未来に向かって 〜舞台『月の獣』〜

友人から贈られた「啓翁桜」。よい年越しができそうです

第一次世界大戦中にオスマン帝国による迫害を受けて家族を失い、一人アメリカに亡命したアルメニア人青年アラム。写真だけで選んだ同じアルメニア人の少女セタを妻としてアメリカに呼び寄せ、夫婦として生活をスタートさせます。しかし、最初から二人はかみ合いません。

アラムはセタに自分の思い描く理想の家族像を押しつけます。妊娠しないことをセタの罪のように言い立てる言葉は残酷です。

アラムもセタも、目の前で家族が惨殺された過去を背負っています。セタはアラムにそれを全て話すことで、そして偶然知り合った孤児ヴィンセントの世話をすることで少しずつ前を向きます。

しかしアラムは、セタに何も話せない。言葉にすることができないほど記憶は生々しく、彼を苦しめ続けているのです。

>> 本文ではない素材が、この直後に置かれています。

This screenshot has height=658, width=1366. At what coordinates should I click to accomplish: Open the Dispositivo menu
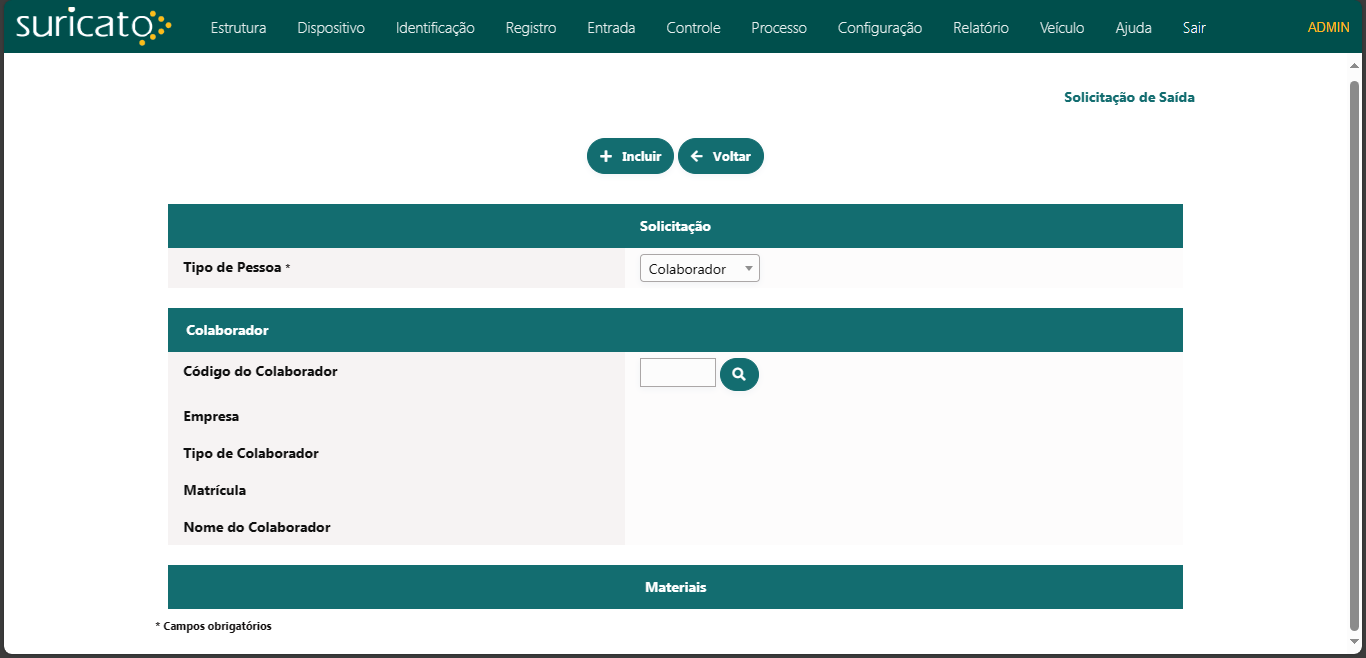pos(331,28)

ヴィンセントとのある出来事がきっかけになり、「自分の子どもさえいれば、故郷で幸福だった頃のような『家族の形』さえ作れれば、過去を忘れられると思った」とアラムがセタに初めて気持ちを吐露したところから、夫婦はやっと過去の呪縛から解き放たれます。

過去を「なかったもの」にするのではなく、その経験もひっくるめてお互いの存在を受け入れ、今できる最善と思えることを見つけて実行することが、思い描いた通りではないにしても、よりよい未来につながる。明るく楽しい作品ではありませんが、ラストには希望がありました。